A glance at Robitaille’s first goal Monday at Columbus demonstrated their symbiosis.

In the early moments of a 7-1 King victory, Palffy shot the puck, took it back on the rebound and was sailing past the net when he backhanded it to Robitaille, who stood alone.

Blue Jacket goalie Marc Denis had to go with Palffy, and Robitaille merely filled an open net for a 1-0 lead.

To the casual observer, Palffy’s pass seemed blind.

It wasn’t.

“When he threw it back at me, I knew that he knew I was there,” Robitaille said. “I didn’t yell for it.

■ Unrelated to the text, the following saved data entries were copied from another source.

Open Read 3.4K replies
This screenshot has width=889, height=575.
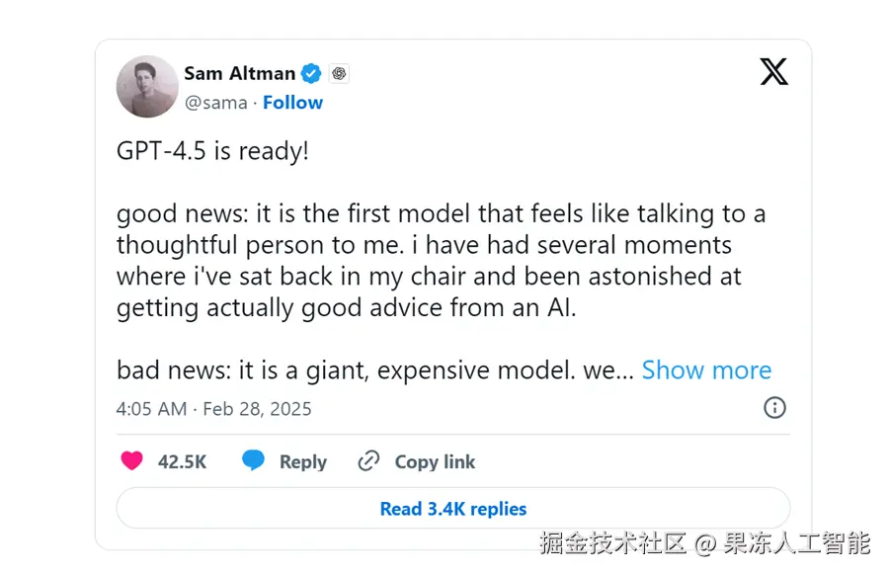click(453, 509)
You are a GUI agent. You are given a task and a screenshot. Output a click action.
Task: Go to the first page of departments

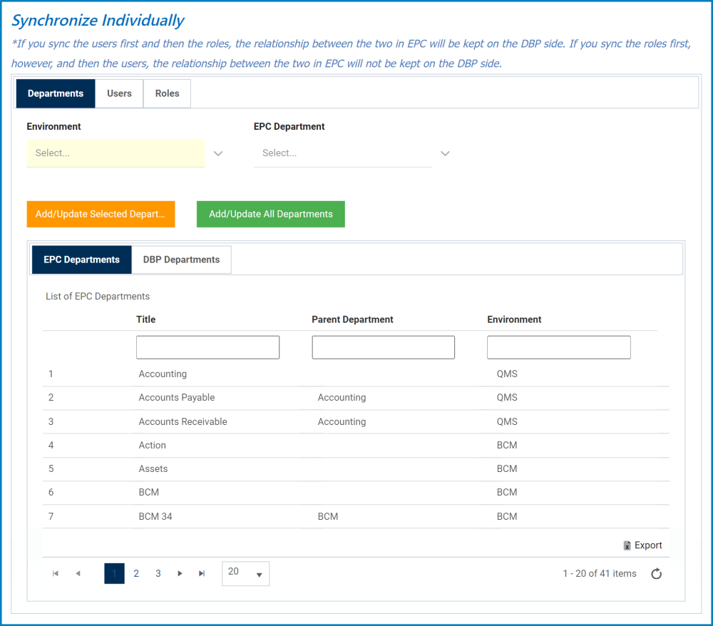click(55, 573)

He just knew I’d stop.”

Said Palffy: “I saw him. I was going behind the net, but I knew he’d be there. He’s a typical goal-scorer. You know he’s going to score.”

Said Murray of Robitaille: “It’s like he has a magnet in his stick.”

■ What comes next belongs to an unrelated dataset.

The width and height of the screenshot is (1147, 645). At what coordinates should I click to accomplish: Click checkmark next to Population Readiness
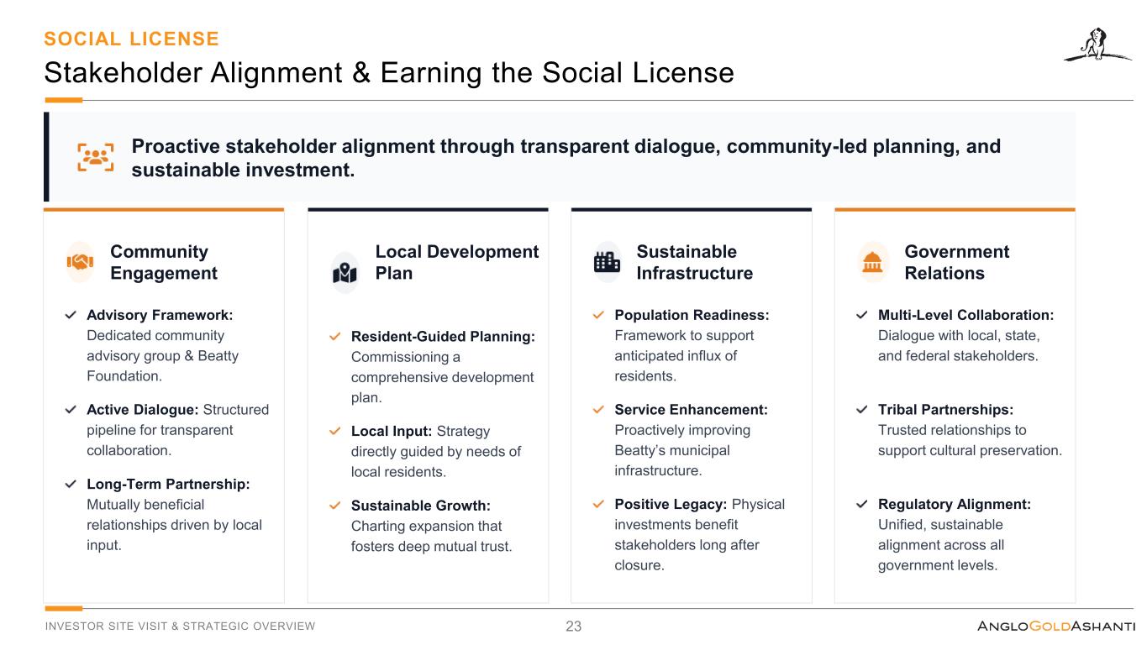(598, 316)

Added Palffy: “He’s called ‘Lucky,’ but it isn’t all luck. He has talent and experience.”

The experience may be the key to it all.

“When Luc is there to score, it’s because he’s been there to score so many times before,” Murray says. “In my clinics, I talk about what I call ‘deja vu’ coaching, where you know what to do in any situation because you’ve envisioned doing it.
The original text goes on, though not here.